**Material shown**
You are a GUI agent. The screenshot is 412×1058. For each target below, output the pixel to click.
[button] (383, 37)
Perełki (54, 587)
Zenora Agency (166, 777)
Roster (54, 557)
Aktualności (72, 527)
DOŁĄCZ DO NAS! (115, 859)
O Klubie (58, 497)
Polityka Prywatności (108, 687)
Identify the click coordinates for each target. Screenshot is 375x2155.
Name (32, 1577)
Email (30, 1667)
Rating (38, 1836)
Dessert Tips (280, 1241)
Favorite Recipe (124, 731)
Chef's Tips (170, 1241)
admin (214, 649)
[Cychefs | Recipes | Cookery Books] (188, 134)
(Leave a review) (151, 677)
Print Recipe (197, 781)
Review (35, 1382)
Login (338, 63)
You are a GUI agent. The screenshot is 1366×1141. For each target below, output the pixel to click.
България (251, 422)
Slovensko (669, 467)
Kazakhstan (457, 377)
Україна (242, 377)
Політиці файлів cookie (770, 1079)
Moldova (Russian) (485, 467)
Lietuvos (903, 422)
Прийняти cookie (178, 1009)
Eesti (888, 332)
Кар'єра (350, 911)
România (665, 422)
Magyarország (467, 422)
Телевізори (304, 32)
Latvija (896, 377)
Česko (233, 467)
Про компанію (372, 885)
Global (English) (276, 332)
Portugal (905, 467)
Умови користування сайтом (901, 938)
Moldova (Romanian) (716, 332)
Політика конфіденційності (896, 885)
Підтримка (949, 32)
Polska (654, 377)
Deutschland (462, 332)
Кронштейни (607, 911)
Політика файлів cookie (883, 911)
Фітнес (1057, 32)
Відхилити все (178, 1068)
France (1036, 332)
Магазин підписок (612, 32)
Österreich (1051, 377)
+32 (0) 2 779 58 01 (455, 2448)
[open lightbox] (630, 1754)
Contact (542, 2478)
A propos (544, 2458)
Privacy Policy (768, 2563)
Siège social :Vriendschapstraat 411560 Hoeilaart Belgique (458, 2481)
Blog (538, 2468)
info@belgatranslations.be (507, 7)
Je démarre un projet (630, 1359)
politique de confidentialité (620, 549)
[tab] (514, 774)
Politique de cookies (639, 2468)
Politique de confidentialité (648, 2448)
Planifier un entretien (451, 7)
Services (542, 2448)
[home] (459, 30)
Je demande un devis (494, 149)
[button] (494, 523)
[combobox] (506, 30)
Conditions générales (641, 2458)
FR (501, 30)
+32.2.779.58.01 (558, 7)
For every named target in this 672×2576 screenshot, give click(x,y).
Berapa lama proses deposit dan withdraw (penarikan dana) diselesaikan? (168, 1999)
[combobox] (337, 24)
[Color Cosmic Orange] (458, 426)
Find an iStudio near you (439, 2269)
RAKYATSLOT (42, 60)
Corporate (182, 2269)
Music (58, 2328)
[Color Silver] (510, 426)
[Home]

**Task to carry out**
If a line contains the word "target", it counts; say how many such lines there are in the data above, and nothing else.

**Task output**
4